▶ Extrait cité:
===============

Itinéraire Artaïs : Galeries du Marais & d’aillleurs

Par Alexia Pierre29 janvier 2021In Articles, Expositions, 2021

 

A défaut de visite organisée, voici une promenade artistique à réaliser en indépendant – avant de nouvelles restrictions.

Rue Quincampoix, la galerie Dohyang Lee propose une exposition célébrant ses dix ans : Or, Encens et Myrrhe (à découvrir jusqu’au 27 février). Transformée en caverne aux merveilles, la galerie relève le défi d’exposer les œuvres de 44 artistes en un accrochage complexe, élégant et travaillé. Placée sous le signe de la générosité, suggéré par son titre, la poétique du quotidien et de la contemplation est révélée dans chacune des œuvres de cette exposition. L’on y repère notamment les bobines de fil, s’agitant dans leur boîte de fer, animées par un mouvement hors-champ dans la vidéo Breathing (2013) de Natalia Villanueva Linares, avoisinant une photographie par Marcos Avila Forero. Plus loin, deux récentes sculptures de Romain Vicari nous guident vers le sous-sol, où nous accueille le film Modular K (2020), de Violaine Lochu, tenant autant de l’ASMR que du rituel chorégraphié. Se détachant des sculptures l’encadrant, la vidéo Still life (2019), de Rohwa Jeong, dirige notre regard à travers une fenêtre-écran sur une vue – et vie – immobilisée.

===============

▶ Ensemble de tâches:
(a) Recopiez fidèlement le passage de l'extrait cité qui commence à « Itinéraire Artaïs : Galeries » et se termine à « de nouvelles restrictions. ».
(b) Répondez aux questions suivantes d'après l'extrait cité.
(i) Jusqu'à quelle date peut-on voir l'exposition Or, Encens et Myrrhe ?
(ii) Combien d'artistes ont leurs œuvres exposées dans la galerie ?
(iii) Quel film de Violaine Lochu accueille le visiteur au sous-sol ?

▶ Entrées:
===============

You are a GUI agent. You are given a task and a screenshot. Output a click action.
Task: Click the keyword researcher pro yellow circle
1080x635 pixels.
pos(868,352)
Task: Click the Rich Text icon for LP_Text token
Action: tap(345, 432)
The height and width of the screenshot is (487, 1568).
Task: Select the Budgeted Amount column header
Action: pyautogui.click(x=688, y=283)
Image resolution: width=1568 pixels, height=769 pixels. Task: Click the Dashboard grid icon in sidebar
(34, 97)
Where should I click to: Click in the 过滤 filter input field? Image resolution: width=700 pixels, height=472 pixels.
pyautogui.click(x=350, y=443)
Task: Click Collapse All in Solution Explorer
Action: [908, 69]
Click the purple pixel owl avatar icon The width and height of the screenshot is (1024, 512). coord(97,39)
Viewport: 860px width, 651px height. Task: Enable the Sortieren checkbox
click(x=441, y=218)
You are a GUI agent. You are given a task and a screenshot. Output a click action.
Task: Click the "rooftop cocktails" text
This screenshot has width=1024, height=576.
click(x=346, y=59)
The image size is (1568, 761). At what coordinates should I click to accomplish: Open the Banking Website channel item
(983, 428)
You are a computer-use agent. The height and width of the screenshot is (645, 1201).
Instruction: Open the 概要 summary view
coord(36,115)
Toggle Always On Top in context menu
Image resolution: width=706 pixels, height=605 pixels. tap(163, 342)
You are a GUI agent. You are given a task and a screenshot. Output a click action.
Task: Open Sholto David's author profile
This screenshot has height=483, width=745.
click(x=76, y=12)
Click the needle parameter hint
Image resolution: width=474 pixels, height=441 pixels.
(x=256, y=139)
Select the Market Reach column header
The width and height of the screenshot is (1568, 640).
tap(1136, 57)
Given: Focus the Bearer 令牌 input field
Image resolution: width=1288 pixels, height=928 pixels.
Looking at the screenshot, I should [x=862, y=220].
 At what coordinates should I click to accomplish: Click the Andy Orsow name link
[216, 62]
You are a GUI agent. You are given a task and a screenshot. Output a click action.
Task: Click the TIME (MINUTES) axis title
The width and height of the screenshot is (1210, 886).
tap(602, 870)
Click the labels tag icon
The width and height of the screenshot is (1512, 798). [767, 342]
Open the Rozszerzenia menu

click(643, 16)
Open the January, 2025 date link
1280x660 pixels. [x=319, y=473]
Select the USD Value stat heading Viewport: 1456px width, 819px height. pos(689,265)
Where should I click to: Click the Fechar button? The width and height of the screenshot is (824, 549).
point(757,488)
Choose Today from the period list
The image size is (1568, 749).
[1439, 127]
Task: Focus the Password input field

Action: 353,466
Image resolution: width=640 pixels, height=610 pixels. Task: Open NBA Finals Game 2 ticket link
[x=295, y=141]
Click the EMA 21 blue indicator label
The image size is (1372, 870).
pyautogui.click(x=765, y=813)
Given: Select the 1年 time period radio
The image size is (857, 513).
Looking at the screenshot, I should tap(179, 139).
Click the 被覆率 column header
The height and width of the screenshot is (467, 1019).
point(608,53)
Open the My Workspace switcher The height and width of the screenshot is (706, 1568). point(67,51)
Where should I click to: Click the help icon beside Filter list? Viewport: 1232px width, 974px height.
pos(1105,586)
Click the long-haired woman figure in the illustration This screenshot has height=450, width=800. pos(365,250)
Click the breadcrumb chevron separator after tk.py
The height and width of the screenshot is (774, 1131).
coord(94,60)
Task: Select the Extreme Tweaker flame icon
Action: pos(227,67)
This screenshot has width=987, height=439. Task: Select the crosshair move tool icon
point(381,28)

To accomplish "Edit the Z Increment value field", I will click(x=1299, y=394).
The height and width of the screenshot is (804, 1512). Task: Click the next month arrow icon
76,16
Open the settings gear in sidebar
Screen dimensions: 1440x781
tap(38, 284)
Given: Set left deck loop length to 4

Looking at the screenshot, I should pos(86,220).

===============

▶ Solutions:
(a)
Itinéraire Artaïs : Galeries du Marais & d’aillleurs

Par Alexia Pierre29 janvier 2021In Articles, Expositions, 2021

 

A défaut de visite organisée, voici une promenade artistique à réaliser en indépendant – avant de nouvelles restrictions.

(b)
(i) Jusqu'au 27 février.
(ii) 44 artistes.
(iii) Modular K (2020).